31 Aug 2011

Four Lions

Jihad comedy pokes savage fun at terrorism, counter-terrorism, and religious fundamentalism

Director: Chris Morris

Screenplay: Chris Morris, Jesse Armstrong, Sam Bain, Simon Blackwell

Cast: Riz Ahmed, Arsher Ali, Nigel Lindsay, Kayvan Novak, Adeel Akhtar, Craig Parkinson

If you look at it, jihad is a very funny business. For every 9/11, there are at least 10 other shoe bombers, diaper bombers, and other assorted incompetent nutjobs providing us entertainment. And if you paid attention to the 9/11 commission, you’d realise that Osama bin Laden’s hilarious, too obvious, 1 in 1,000 plan could only succeed thanks to the CIA and FBI fouling up their counter-terrorism coordination. And thanks to Abu Graib and Michael Winterbottom’s The Road to Guantanamo, we know the “new and improved” post-9/11 American counter-terrorism effort is a most appropriate punchline to a very long joke.

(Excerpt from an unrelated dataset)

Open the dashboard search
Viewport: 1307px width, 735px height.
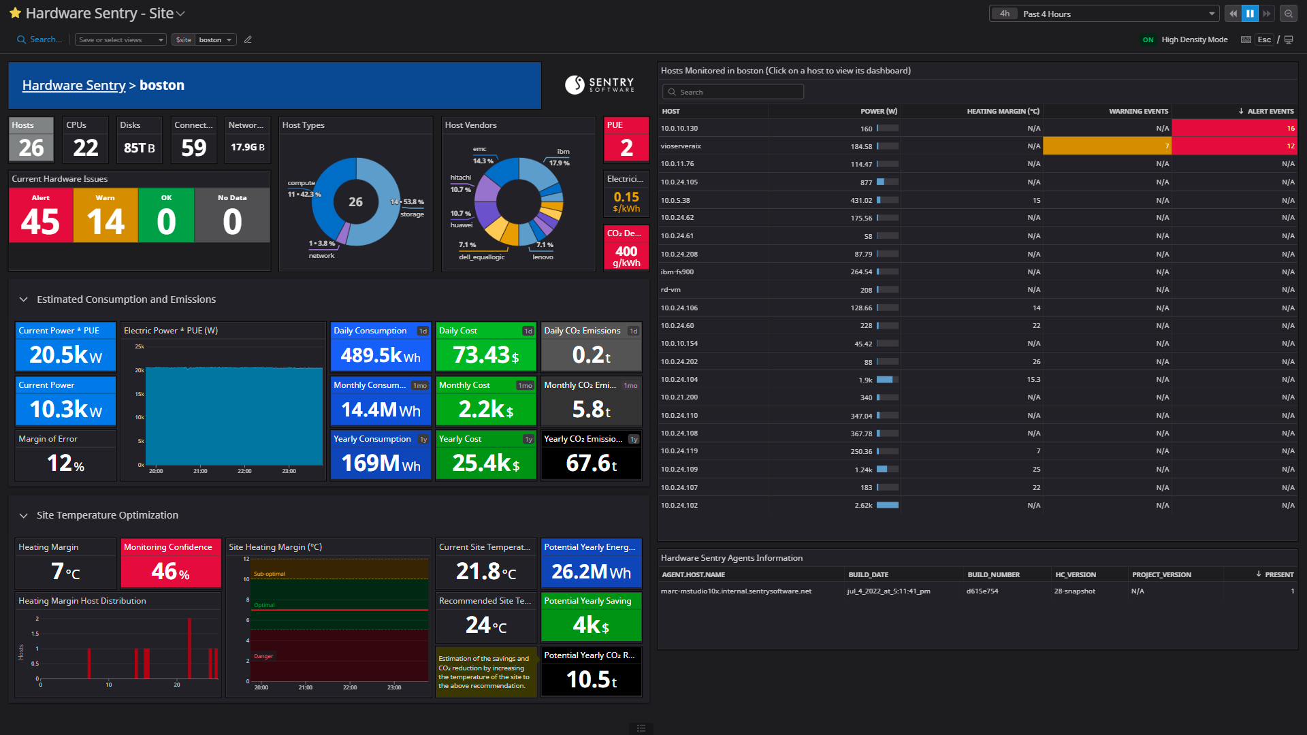39,39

Taking potshots at incompetent terrorists and daft intelligence officers alike, the savage black comedy Four Lions is the only sane response to a post-9/11 world. Taking centrestage is a quartet of radicalised would-be terrorists with very low common sense, intelligence, and a high opinion of themselves. Our anti-heroes bumble their way through a terror attempt from its inception to farcical ending in a series of episodes where everything that can go wrong will go wrong – no thanks to them.

The comedy in this film is fuelled by their fanatical devotion to seeing someone or something getting blown up (audiences are in for a belly of laughs when they announce their bombing target!), the tendency to twist logic and the holy scriptures into Moebius pretzels, and a gift for rewriting abject failures into shining victories.

Four Lions proves that bumbling villains are far more entertaining to watch than bumbling heroes, and is a good companion piece to the Blackadder series and Life of Brian.